Du point de vue de la réception du film, c’est une scène riche en rhétorique interprétative. Il y a d’abord le nom du bateau « white lion », le lion blanc qui convoque une dimension mythologique.

Des légendes sont liées à ce signe plus culturel qu’iconique. Dans certaines cultures (africaines ?), rencontrer un lion blanc est un signe prémonitoire. Un autre niveau de lecture, la présence du paquebot à cet endroit précis, nous renvoie à Titanic : symbole d’une puissance qui échoue par l’aveuglement des hommes.

Une catastrophe pointe à l’horizon. Un accident. C’est aussi peut-être l’autre message de cette scène.

Revenue à la maison, la famille va vivre une série d’événements inouïs. Nous assisterons à un huis clos moderne qui confronte des héros ordinaires (avec leur faiblesse, leur lâcheté ou leur humanité) qui font face à une situation extraordinaire est.
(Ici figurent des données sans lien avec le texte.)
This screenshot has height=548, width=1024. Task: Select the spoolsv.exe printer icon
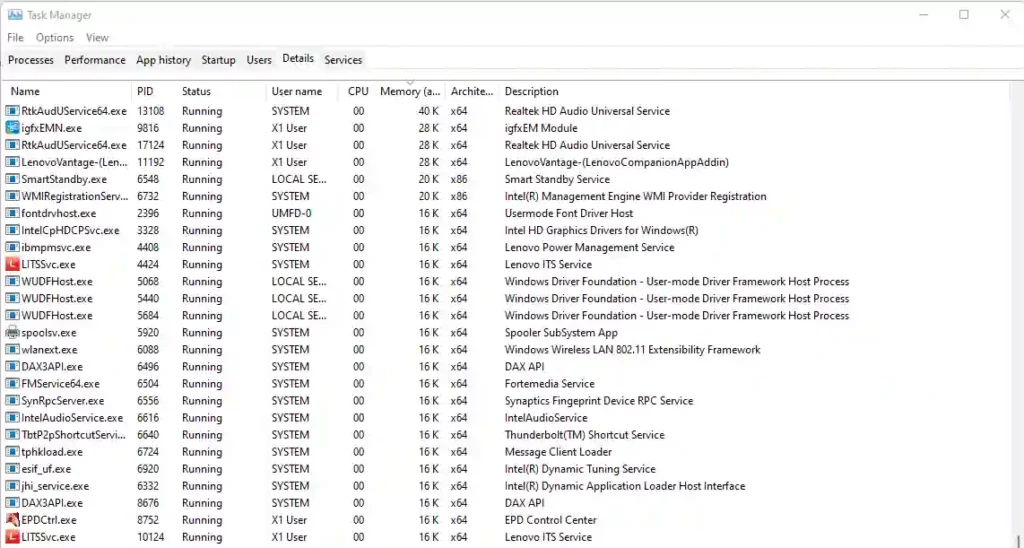pos(12,332)
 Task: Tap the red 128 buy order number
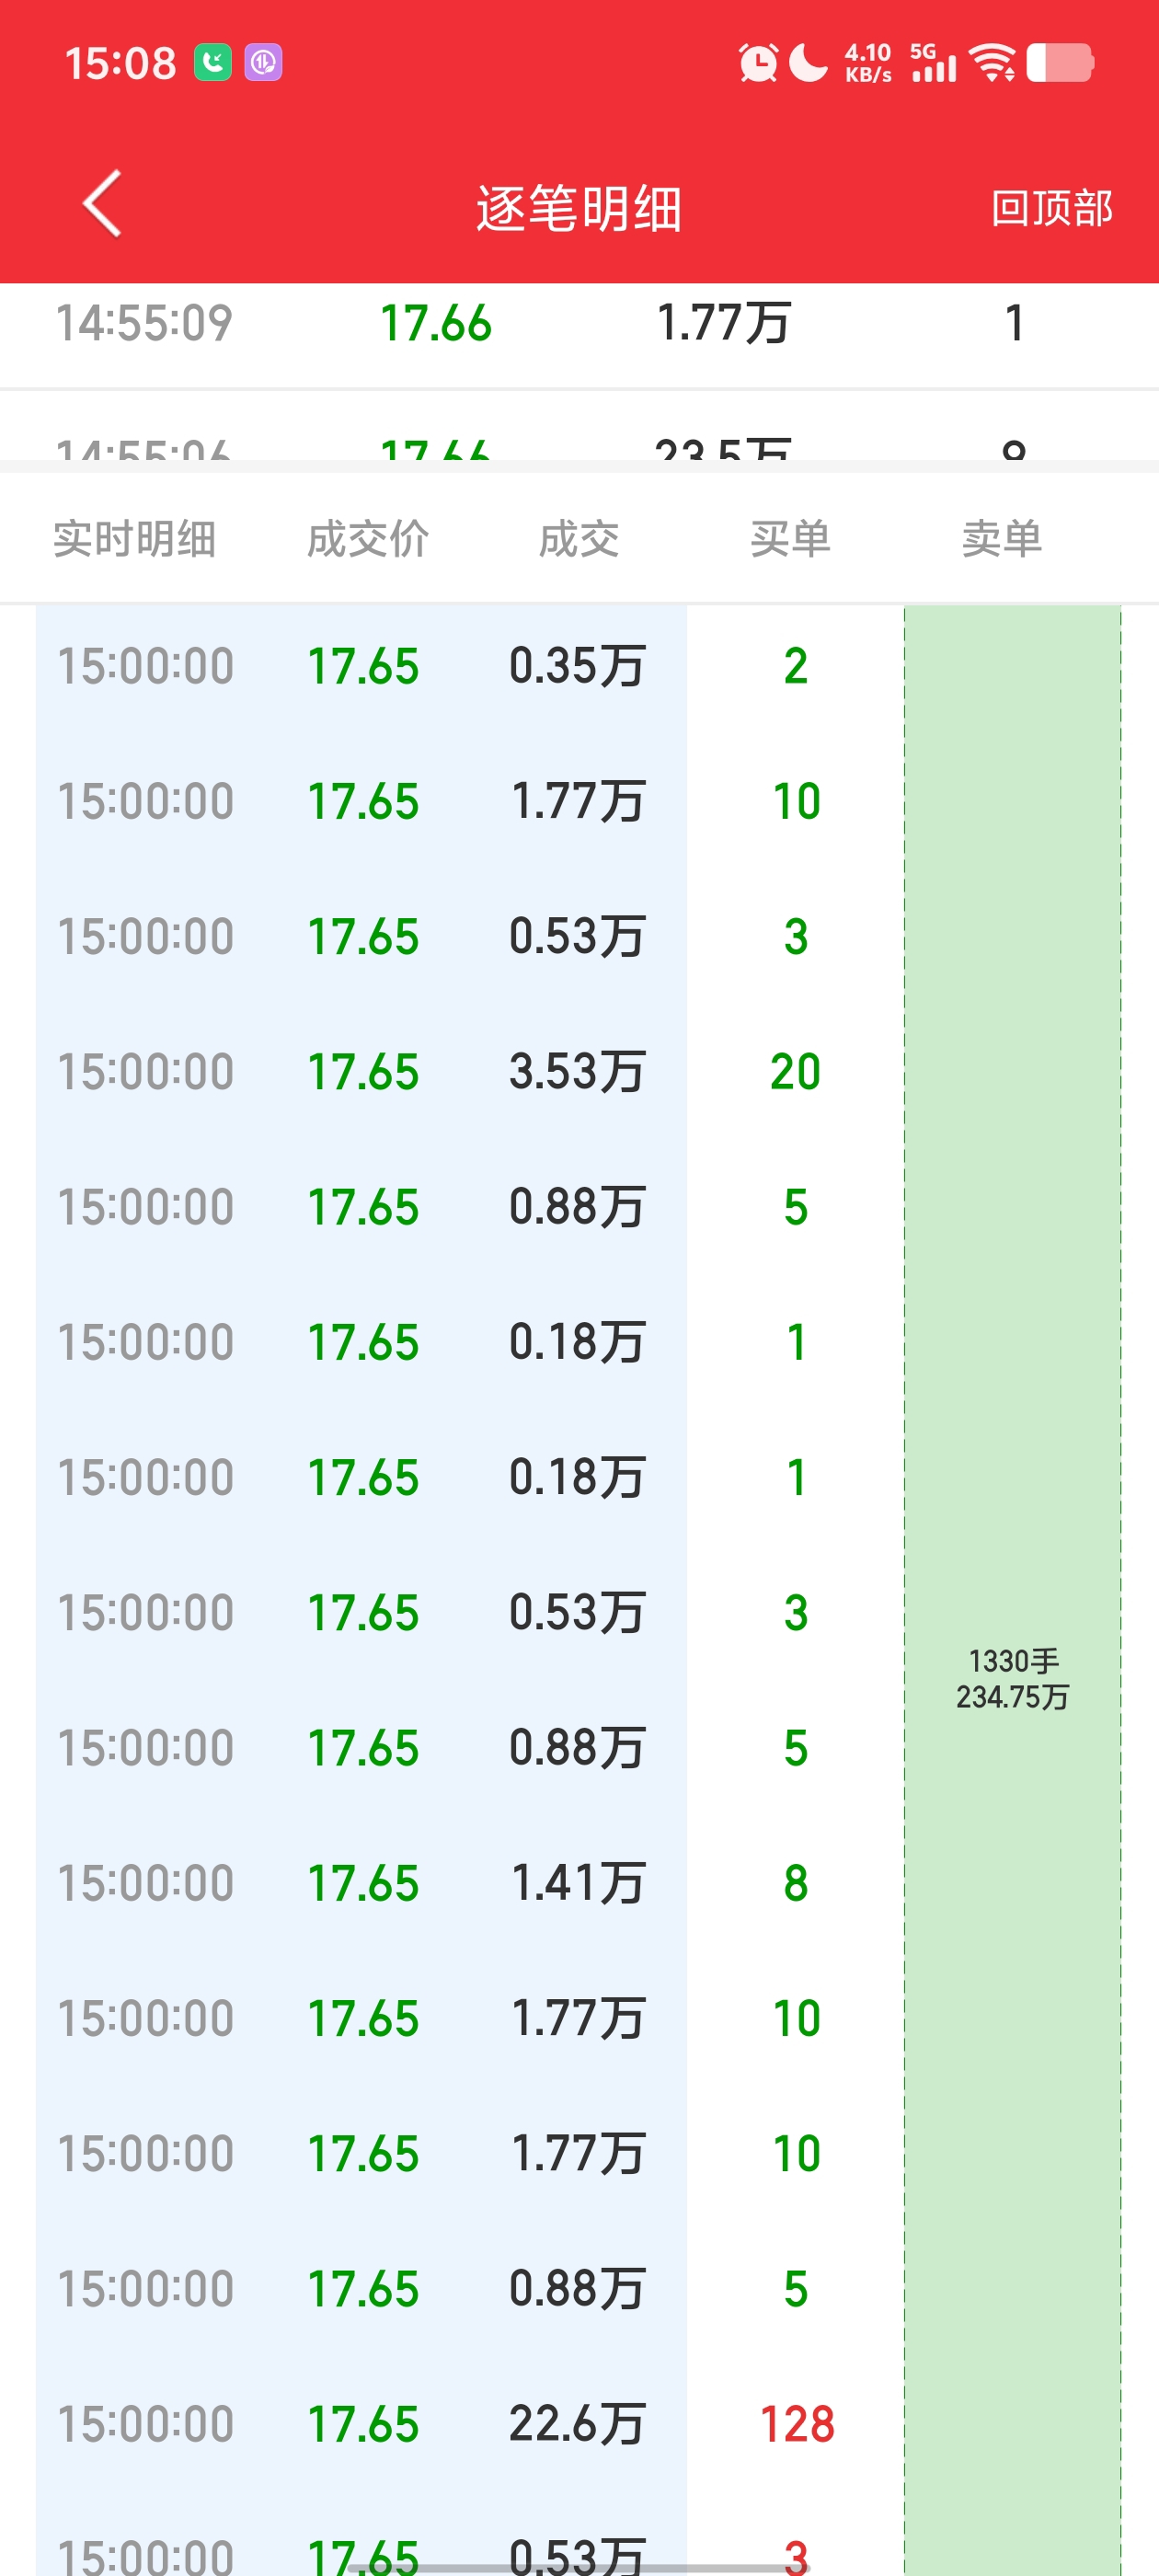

Tout commence un soir, quand les supposés propriétaires de ladite villa, G. H. (excellent Mahershala Ali) et sa fille, reviennent en urgence, affirmant qu’une coupure électrique a paralysé les alentours. Sans téléphone, télévision, ni internet, les locataires plongent dans l’incertitude.

A partir de ce moment, on s’installe dans un monde tant imaginé et redouté celui de la déconnexion généralisée. Ce que Paul Virilio appelle « l’accident global ». Il a en effet souligné que l’une des caractéristiques de notre époque est que pour la première fois les accidents « artificiels » (Tchernobyl, krach boursier…) l’ont emporté sur les accidents « naturels » (tremblement de terre, inondations).

Une de mes scènes préférées est emblématique ; elle est d hallucinantes : des voitures neuves voient leur système de guidage automatique déréglée suite à la panne intégrale, sortent de l’usine foncent sur la route toute seules et provoquent un gigantesque carambolage.

C’est du Paul Virilio : « Pour comprendre les accidents, il faut les étudier, mais aussi les exposer. L’accident est une invention, une œuvre créative. Qui, mieux que les artistes, peut faire sentir la dimension tragique du progrès ? ».

Une autre présence symbolique, celle des cerfs : beaux, silencieux et s’approchent des hommes comme pour leur faire parvenir un message ; c’est l’explication écologique qu’en donne le cinéaste.

Ils sont aussi un signal d’alarme ; ils quittent la forêt…parce qu’il n’y a plus de forêt avec la déréglementation climatique et l’urbanisation sauvage. La scène finale montre justement la destruction de la ville, mère de tous les péchés?

Le film prend alors une dimension freudienne. Il nous invite à réfléchir sur notre rapport à la mort et à sa pulsion. Réfléchir aussi sur notre rapport à la fin, à toutes les fins (voir la fin énigmatique du film quand la jeune Rose cherche à connaître le dernier épisode de sa série préférée).